The Hebrew letters on the dreidel – nun, gimmel, heh, and shin – are supposedly meant to stand for the words nes gadol hayah sham, “A great miracle happened there.” Presumably, this refers to the miracle of a day’s supply of oil lasting for eight days.

But, wait. If there was only enough oil to last for one day, then the Maccabees didn’t witness only one miracle. They witnessed a new miracle each day!
I wonder if they thought about it that way. My guess is they didn’t. After all, on the first night, there was no miracle. They expected the oil to burn for at least that long. Sure, there must have been much amazement, awe, and celebration on the second night (which we observe tonight). On that night they witnessed the truly unexpected, that one day’s oil lasted an additional day. But I’ll bet that, as each day passed, what was once miraculous became increasingly ordinary. Perhaps that’s why, today, we generally don’t think of Hanukkah as the story of several miracles, but rather, as the tale of “a great miracle.” Once we witness a miracle, it becomes hard to see that same event as miraculous when it occurs again.
Here’s how my rabbi, Bradley Shavit Artson, puts it:

Miracles are when something you never thought possible happens, which means that it’s now possible. When a miracle occurs, your world expands by precisely the impact of that same miracle. Something that had been pure fantasy became real.
Once something extraordinary becomes ordinary, we cease to remember how extraordinary it was in the first place! As Rabbi Artson teaches, “Just because something happens often doesn’t mean it’s not miraculous.”
That’s why we don’t only light one or two candles during Hanukkah. We light a candle each night, reminding us that the miracle was still miraculous each of the eight nights, despite the fact that the same miracle happened the night before.
Our Hanukkah observance thus becomes a reminder of the thousands of miracles we encounter each and every day but tend to regard as ordinary. Again, Rabbi Artson teaches:
Think of the miracle of a universe in which inorganic matter became organic matter, in which some of that organic matter complexified in such a way that it gained rudimentary consciousness and the ability to organize itself.  Some of that self-organizing matter acquired the ability to replicate itself,  creating another generation, and some of that self-organizing organic matter got smart enough to crawl out of the wet and onto the dry.  And some of that matter on the dry climbed up a tree and developed binocular vision and prehensile thumbs. And then they climbed down from the trees, our distant ancestors, and here we are, a piece of the universe emerged into life; emerged into consciousness; emerged into awareness.  Isn’t that a miracle within a miracle?

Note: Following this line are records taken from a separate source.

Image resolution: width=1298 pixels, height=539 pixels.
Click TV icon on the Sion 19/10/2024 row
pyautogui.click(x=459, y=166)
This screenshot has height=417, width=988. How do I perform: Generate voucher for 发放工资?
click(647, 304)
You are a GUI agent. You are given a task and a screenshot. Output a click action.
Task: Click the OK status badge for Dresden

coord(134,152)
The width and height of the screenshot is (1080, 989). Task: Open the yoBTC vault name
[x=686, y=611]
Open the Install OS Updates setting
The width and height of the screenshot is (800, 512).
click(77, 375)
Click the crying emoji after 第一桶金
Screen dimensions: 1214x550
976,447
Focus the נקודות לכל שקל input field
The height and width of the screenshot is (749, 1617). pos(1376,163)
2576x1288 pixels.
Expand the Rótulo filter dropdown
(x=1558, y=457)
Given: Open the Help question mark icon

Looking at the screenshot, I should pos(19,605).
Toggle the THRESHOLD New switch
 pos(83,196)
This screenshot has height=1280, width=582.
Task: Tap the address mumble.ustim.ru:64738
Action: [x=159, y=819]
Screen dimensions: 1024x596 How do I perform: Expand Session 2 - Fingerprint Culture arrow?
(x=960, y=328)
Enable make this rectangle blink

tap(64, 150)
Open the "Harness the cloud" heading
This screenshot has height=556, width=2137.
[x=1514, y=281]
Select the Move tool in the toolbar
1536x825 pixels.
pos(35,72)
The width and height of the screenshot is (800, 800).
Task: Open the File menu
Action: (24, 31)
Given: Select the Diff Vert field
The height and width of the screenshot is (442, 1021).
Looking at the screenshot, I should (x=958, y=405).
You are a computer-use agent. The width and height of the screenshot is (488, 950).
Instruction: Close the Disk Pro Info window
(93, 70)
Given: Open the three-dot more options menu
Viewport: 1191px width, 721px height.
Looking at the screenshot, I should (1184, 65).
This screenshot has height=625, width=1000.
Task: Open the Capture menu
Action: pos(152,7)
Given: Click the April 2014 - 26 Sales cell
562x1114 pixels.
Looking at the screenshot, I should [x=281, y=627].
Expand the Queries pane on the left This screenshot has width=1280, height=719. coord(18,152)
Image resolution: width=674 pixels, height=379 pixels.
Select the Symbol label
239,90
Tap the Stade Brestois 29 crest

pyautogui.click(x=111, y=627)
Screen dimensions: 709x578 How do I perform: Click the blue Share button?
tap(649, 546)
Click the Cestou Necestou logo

Similarly, Rabbi Joseph Caro, a Sixteenth Century Kabbalist, mystic, and legal authority, wrote that, while most people focus on the miracle of the Red Sea splitting, an insightful person would recognize that “the fact that those waters have existed for thousands of centuries [is] a greater testament to the light of their maker than any single magical moment could possibly be.” Sure, a sea splitting is miraculous. But the sea itself is also miracle! So, too, is the earth beneath your feet, the potatoes in your latkes, each and every breath. These may seem mundane, but they are, in fact, miraculous.
As we kindle the Hanukkah lights each night, we recall the miraculous in the mundane, the extraordinary in the ordinary, “Your miracles that are with us each and every day” (Siddur). A growing body of research indicates that if we cultivate such awareness, if we encounter our world with a sense of awe, it will enable us to feel a greater sense of oneness with others, increase our generosity, and enhance our life satisfaction. It might even lead to world peace.
We don’t want for miracles in our world. We just don’t often recognize them when we see them. If this holiday helps us see the miracles that are with us always, we will have received a true Hanukkah gift.